AthenaBench: A Dynamic Benchmark for Evaluating LLMs in Cyber Threat Intelligence
Md Tanvirul Alam, Dipkamal Bhusal, Salman Ahmad, Nidhi Rastogi, Peter Worth
2025-11-04
Summary
This paper investigates how well large language models, which are good at understanding and using language, can be used to help with cybersecurity, specifically analyzing cyber threats. It builds upon existing work to create a better way to test these models in this area.
What's the problem?
Cybersecurity analysts have to sift through tons of reports to understand threats and protect systems. This is a lot of work, and language models could potentially help automate some of it. However, current language models haven't been specifically tested or optimized for these kinds of cybersecurity tasks, so it's unclear how useful they really are. Existing benchmarks weren't comprehensive enough to truly evaluate their abilities.
What's the solution?
The researchers created a new, improved benchmark called AthenaBench. This benchmark includes a better process for collecting data, removes duplicate information, uses more precise ways to measure performance, and adds a new task focused on figuring out how to reduce risks from cyber threats. They then tested twelve different language models – some powerful, closed-source ones like GPT-5 and Gemini, and some freely available, open-source ones – using this new benchmark.
Why it matters?
The results showed that even the best language models still struggle with the more complex parts of cybersecurity analysis, like figuring out who is behind an attack or how to best prevent future attacks.
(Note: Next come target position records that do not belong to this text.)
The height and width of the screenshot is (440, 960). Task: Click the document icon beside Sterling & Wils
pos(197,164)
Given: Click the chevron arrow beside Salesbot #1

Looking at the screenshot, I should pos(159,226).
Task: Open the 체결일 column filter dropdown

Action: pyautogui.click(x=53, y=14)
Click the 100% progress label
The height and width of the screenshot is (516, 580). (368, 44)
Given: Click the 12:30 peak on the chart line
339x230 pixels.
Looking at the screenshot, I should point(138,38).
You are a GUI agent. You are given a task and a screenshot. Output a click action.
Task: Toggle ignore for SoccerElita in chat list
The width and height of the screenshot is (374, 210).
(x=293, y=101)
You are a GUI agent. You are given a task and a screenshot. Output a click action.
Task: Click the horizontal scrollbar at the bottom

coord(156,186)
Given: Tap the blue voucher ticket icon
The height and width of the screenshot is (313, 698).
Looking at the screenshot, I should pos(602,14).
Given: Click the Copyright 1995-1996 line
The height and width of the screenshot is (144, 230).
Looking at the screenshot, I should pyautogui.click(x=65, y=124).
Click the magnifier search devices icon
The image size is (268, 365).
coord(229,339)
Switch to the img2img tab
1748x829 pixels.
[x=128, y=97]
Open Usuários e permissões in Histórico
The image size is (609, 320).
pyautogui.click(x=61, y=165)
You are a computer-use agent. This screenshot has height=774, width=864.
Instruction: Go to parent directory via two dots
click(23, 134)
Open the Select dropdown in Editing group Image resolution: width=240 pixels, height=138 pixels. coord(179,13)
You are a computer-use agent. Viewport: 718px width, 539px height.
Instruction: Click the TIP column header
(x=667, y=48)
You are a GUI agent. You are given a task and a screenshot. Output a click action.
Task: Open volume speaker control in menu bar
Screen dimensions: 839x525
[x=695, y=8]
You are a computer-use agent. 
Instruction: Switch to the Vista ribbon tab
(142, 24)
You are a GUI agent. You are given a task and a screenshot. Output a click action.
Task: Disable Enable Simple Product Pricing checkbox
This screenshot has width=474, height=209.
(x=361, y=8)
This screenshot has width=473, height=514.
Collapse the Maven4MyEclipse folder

Open-source models performed even worse. This means we need to develop language models specifically designed for cybersecurity to really take advantage of their potential and help analysts stay ahead of threats.
Abstract
Large Language Models (LLMs) have demonstrated strong capabilities in natural language reasoning, yet their application to Cyber Threat Intelligence (CTI) remains limited. CTI analysis involves distilling large volumes of unstructured reports into actionable knowledge, a process where LLMs could substantially reduce analyst workload. CTIBench introduced a comprehensive benchmark for evaluating LLMs across multiple CTI tasks. In this work, we extend CTIBench by developing AthenaBench, an enhanced benchmark that includes an improved dataset creation pipeline, duplicate removal, refined evaluation metrics, and a new task focused on risk mitigation strategies. We evaluate twelve LLMs, including state-of-the-art proprietary models such as GPT-5 and Gemini-2.5 Pro, alongside seven open-source models from the LLaMA and Qwen families. While proprietary LLMs achieve stronger results overall, their performance remains subpar on reasoning-intensive tasks, such as threat actor attribution and risk mitigation, with open-source models trailing even further behind. These findings highlight fundamental limitations in the reasoning capabilities of current LLMs and underscore the need for models explicitly tailored to CTI workflows and automation.